Set exercise => Copy the listing below line for line, keeping every character as it is.

Dataset entries =>

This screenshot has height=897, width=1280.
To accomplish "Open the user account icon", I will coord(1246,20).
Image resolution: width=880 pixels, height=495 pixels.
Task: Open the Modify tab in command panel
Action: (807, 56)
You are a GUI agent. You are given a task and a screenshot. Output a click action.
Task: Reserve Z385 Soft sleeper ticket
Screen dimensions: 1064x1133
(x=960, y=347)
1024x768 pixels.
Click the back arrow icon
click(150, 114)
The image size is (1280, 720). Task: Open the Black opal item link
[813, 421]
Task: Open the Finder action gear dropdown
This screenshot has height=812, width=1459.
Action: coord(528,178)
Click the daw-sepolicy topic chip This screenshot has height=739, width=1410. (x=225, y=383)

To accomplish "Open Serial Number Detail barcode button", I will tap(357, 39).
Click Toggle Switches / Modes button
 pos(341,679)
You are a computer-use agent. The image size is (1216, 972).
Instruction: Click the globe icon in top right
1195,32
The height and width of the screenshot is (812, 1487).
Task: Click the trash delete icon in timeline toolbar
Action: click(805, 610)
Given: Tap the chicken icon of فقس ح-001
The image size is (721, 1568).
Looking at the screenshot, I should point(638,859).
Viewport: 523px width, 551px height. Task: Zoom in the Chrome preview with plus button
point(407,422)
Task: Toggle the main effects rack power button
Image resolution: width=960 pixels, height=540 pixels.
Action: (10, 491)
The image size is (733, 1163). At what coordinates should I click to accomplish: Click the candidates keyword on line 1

Finished task =>
This screenshot has height=897, width=1280.
To accomplish "Open the user account icon", I will coord(1246,20).
Image resolution: width=880 pixels, height=495 pixels.
Task: Open the Modify tab in command panel
Action: (807, 56)
You are a GUI agent. You are given a task and a screenshot. Output a click action.
Task: Reserve Z385 Soft sleeper ticket
Screen dimensions: 1064x1133
(x=960, y=347)
1024x768 pixels.
Click the back arrow icon
click(150, 114)
The image size is (1280, 720). Task: Open the Black opal item link
[813, 421]
Task: Open the Finder action gear dropdown
This screenshot has height=812, width=1459.
Action: coord(528,178)
Click the daw-sepolicy topic chip This screenshot has height=739, width=1410. (x=225, y=383)

To accomplish "Open Serial Number Detail barcode button", I will tap(357, 39).
Click Toggle Switches / Modes button
 pos(341,679)
You are a computer-use agent. The image size is (1216, 972).
Instruction: Click the globe icon in top right
1195,32
The height and width of the screenshot is (812, 1487).
Task: Click the trash delete icon in timeline toolbar
Action: click(805, 610)
Given: Tap the chicken icon of فقس ح-001
The image size is (721, 1568).
Looking at the screenshot, I should point(638,859).
Viewport: 523px width, 551px height. Task: Zoom in the Chrome preview with plus button
point(407,422)
Task: Toggle the main effects rack power button
Image resolution: width=960 pixels, height=540 pixels.
Action: (10, 491)
The image size is (733, 1163). At what coordinates should I click to accomplish: Click the candidates keyword on line 1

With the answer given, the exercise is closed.